EXERCISE:
Select, from the data, each line where "width" occurs.

Source data:
= = = = =

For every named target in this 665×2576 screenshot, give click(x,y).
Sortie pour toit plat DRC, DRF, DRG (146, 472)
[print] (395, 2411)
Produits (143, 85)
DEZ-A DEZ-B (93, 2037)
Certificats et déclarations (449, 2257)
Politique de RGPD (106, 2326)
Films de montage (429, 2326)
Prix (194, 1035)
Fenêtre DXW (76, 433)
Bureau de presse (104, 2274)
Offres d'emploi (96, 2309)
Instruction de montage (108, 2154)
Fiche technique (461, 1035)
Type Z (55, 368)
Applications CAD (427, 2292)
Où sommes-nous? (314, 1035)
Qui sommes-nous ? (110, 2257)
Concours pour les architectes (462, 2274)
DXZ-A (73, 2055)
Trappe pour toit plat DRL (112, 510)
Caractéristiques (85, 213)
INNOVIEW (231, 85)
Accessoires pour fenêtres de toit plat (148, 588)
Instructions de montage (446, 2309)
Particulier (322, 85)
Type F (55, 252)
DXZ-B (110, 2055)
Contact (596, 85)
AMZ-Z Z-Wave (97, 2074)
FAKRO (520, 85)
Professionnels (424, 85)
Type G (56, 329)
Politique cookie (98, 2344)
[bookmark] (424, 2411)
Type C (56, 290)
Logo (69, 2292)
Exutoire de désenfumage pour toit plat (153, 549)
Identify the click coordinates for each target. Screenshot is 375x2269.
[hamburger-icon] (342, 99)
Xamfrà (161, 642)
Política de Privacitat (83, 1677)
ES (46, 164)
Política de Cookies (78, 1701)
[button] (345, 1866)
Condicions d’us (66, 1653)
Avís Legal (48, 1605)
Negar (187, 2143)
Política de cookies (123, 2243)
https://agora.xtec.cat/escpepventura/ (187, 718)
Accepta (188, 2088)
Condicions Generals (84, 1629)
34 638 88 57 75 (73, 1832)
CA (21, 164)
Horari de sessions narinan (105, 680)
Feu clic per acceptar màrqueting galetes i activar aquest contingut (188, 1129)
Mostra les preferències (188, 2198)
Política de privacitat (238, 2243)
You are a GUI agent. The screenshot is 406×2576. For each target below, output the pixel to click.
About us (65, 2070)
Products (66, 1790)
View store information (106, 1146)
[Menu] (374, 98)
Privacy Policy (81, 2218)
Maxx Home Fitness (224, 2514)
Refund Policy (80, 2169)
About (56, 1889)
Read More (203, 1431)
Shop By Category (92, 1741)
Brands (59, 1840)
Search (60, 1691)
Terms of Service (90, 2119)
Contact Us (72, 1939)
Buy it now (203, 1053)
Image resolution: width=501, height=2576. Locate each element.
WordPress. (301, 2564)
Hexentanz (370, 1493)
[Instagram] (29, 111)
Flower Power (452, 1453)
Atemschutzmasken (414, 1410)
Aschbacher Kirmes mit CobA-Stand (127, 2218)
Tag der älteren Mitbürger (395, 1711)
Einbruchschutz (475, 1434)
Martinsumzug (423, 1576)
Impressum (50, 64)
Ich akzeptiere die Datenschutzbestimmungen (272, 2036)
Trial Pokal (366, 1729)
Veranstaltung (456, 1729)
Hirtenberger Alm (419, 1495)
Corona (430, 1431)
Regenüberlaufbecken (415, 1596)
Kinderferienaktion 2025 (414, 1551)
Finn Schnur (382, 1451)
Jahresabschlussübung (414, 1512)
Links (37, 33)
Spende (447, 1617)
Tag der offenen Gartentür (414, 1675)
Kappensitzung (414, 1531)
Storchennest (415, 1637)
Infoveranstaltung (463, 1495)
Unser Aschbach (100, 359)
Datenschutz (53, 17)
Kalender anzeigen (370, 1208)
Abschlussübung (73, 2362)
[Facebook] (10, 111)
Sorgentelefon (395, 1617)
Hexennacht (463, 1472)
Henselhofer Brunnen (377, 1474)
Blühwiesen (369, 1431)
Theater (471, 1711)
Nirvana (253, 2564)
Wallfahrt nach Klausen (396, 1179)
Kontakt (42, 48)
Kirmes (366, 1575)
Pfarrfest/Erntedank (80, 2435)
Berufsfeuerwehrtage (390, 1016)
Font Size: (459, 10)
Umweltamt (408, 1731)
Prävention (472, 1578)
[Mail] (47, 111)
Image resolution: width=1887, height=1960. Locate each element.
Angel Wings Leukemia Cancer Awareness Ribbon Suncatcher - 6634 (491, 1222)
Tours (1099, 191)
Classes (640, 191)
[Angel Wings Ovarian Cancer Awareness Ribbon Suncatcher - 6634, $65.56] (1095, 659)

= = = = =

TASK SOLUTION:
Image resolution: width=501, height=2576. Locate each element.
Image resolution: width=1887, height=1960. Locate each element.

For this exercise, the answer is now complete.